== Segment start ==

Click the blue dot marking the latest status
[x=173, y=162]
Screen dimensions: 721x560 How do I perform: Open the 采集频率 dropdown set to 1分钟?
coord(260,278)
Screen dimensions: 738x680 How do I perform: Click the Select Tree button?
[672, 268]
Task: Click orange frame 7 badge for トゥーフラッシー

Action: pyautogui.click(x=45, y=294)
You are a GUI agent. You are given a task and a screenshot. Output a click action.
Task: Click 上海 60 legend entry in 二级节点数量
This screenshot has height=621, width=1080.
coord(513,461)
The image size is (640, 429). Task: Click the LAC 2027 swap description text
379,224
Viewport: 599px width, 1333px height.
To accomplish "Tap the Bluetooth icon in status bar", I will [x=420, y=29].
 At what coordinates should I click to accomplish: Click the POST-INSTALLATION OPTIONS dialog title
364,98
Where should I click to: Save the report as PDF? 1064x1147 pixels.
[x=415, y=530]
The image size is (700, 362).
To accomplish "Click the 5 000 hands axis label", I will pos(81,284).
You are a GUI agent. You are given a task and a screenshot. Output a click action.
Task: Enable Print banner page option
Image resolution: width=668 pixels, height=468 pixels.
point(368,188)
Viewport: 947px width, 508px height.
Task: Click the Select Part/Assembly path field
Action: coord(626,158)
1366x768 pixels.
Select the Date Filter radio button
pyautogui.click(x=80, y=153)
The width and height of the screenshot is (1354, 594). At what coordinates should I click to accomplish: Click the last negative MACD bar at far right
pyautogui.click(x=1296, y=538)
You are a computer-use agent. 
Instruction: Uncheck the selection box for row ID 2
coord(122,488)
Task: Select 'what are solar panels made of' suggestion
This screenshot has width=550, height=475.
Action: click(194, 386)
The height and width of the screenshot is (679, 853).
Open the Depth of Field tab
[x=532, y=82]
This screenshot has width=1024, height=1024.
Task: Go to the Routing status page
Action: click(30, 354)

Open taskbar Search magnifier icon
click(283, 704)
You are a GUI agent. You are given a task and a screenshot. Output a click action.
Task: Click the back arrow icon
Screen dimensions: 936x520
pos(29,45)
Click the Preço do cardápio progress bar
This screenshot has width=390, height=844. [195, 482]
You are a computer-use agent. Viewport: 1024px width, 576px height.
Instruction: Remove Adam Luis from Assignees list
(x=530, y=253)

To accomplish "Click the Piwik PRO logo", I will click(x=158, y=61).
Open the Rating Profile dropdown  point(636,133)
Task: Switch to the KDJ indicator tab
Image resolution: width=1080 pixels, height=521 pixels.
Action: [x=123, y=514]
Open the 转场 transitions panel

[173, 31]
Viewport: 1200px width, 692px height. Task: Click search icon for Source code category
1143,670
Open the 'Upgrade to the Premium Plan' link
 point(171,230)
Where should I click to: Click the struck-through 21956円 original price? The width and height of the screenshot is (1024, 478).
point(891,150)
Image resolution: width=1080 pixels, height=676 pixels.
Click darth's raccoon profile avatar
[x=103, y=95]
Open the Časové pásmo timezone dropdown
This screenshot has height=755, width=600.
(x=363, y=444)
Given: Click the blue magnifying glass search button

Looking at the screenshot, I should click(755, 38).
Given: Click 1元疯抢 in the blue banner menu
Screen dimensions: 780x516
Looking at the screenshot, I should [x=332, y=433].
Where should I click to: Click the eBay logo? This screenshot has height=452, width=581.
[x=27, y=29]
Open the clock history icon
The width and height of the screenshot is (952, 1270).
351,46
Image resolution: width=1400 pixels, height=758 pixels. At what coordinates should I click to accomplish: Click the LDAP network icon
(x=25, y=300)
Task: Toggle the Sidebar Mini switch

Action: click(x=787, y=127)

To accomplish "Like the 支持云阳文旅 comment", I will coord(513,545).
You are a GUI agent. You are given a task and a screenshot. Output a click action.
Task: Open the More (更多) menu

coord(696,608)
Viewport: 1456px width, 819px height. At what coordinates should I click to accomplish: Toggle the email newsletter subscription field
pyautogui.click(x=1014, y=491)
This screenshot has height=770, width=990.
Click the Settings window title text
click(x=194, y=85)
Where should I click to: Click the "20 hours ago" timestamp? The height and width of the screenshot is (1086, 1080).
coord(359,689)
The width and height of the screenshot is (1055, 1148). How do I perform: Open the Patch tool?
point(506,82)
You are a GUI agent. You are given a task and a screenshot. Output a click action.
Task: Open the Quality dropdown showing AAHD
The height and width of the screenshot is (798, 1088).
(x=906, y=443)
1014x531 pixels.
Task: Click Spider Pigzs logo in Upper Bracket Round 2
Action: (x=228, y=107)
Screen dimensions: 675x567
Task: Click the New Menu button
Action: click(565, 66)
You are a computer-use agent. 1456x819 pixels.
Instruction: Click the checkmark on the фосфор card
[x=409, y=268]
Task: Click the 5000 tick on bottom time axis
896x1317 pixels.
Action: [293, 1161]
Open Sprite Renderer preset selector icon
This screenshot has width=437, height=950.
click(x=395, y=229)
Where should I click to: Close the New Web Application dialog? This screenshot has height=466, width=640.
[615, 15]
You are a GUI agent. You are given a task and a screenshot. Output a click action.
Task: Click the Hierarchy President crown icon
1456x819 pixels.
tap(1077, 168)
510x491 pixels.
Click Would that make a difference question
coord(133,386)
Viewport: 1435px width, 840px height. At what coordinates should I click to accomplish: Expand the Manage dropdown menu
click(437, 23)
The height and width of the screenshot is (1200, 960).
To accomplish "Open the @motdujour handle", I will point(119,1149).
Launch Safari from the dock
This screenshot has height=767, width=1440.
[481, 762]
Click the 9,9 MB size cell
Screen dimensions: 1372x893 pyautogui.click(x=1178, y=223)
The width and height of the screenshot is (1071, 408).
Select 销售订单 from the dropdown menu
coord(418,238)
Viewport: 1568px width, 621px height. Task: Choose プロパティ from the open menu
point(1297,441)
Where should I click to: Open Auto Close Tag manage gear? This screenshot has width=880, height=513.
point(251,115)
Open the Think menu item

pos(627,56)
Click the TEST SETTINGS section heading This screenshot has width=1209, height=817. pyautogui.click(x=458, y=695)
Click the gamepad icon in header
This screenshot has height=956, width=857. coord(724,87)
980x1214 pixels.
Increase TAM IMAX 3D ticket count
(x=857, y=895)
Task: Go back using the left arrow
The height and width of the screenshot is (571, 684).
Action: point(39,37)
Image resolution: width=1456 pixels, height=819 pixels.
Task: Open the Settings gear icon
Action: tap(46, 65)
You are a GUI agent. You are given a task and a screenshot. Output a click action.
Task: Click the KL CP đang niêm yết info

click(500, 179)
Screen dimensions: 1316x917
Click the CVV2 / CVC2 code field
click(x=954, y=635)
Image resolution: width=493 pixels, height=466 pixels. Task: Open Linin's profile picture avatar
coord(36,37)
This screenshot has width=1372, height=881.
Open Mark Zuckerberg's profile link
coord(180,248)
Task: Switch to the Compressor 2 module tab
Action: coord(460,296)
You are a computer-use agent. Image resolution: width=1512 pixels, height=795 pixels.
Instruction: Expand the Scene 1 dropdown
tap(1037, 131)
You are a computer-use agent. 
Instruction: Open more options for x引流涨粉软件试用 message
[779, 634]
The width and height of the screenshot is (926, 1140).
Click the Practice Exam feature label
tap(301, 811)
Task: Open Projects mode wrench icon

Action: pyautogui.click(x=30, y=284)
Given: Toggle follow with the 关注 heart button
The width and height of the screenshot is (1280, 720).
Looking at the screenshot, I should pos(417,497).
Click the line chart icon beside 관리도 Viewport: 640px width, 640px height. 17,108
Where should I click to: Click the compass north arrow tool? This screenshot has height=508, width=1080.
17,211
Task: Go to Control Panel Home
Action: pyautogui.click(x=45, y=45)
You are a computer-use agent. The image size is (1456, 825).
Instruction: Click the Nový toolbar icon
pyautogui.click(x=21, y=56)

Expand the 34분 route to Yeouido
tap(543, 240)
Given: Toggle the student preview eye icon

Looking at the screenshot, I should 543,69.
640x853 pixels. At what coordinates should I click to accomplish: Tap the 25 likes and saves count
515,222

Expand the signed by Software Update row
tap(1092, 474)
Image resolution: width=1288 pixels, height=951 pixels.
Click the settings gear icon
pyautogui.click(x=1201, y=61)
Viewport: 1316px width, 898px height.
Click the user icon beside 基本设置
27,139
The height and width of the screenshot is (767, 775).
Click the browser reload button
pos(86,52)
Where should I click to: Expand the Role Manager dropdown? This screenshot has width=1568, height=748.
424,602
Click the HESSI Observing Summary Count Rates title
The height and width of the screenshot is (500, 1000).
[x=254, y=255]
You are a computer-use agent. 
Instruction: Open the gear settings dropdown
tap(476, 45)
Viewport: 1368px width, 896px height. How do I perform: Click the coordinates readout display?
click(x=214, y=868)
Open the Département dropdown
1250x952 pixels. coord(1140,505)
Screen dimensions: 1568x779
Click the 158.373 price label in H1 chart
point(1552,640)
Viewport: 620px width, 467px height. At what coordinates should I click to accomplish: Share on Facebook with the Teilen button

== Segment end ==

### ASSIGNMENT
From the listing above, copy every line that includes the word "back".

### TASK OUTPUT
Task: Click the back arrow icon
Task: Go back using the left arrow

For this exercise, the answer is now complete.